U.S. to help train people to spot potential violent extremists

To include teachers, mental health and social services professionals

WASHINGTON (Reuters) — The U.S. government launched a program on Monday to reach out to key members of communities across the country to try to stop radicalized young people joining Islamic State and other extremist groups fighting in Syria and Iraq.

"Today, few threats are more urgent than the threat posed by violent extremism," Attorney General Eric Holder said in a video announcing the program.

The Department of Justice, the White House, and other agencies are starting a series of pilot programs to bring together community leaders, law-enforcement officials, and others to develop a strategy to counter the threat, Holder said.

While existing programs have focused on community leaders, the new programs will also include teachers and mental health and social services professionals to provide more support and develop ways to spot potential extremists, an official familiar with the program said.

The goal is to intervene before people become radicalized, said the official, who declined to be named.

Law-enforcement authorities say they have had success in similar efforts to counter gang violence, for example, by training teachers, social services workers and others in what to look for and how the groups recruit.

President Barack Obama has made halting the flow of radicalized Americans to foreign conflicts a part of his strategy against Islamic State militants, which includes a military campaign to ultimately destroy the group.

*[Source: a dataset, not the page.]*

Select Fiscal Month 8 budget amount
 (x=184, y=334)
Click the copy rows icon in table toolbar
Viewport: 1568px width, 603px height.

He said in a speech on Wednesday that authorities would offer "tailored domestic programs to prevent violent extremism and radicalization."

U.S. officials have estimated that as many as 15,000 foreign fighters are operating in Syria, including 3,000 westerners and around 100 Americans.

The U.N. Security Council plans to demand countries stop the recruitment of foreign fighters by creating criminal laws specifically against it, Reuters reported last week.

The draft resolution has been spurred by the rise of Islamic State — an al Qaeda splinter group that has seized swaths of territory in Iraq and Syria and declared a caliphate — and al Qaeda's Syrian wing, Nusra Front.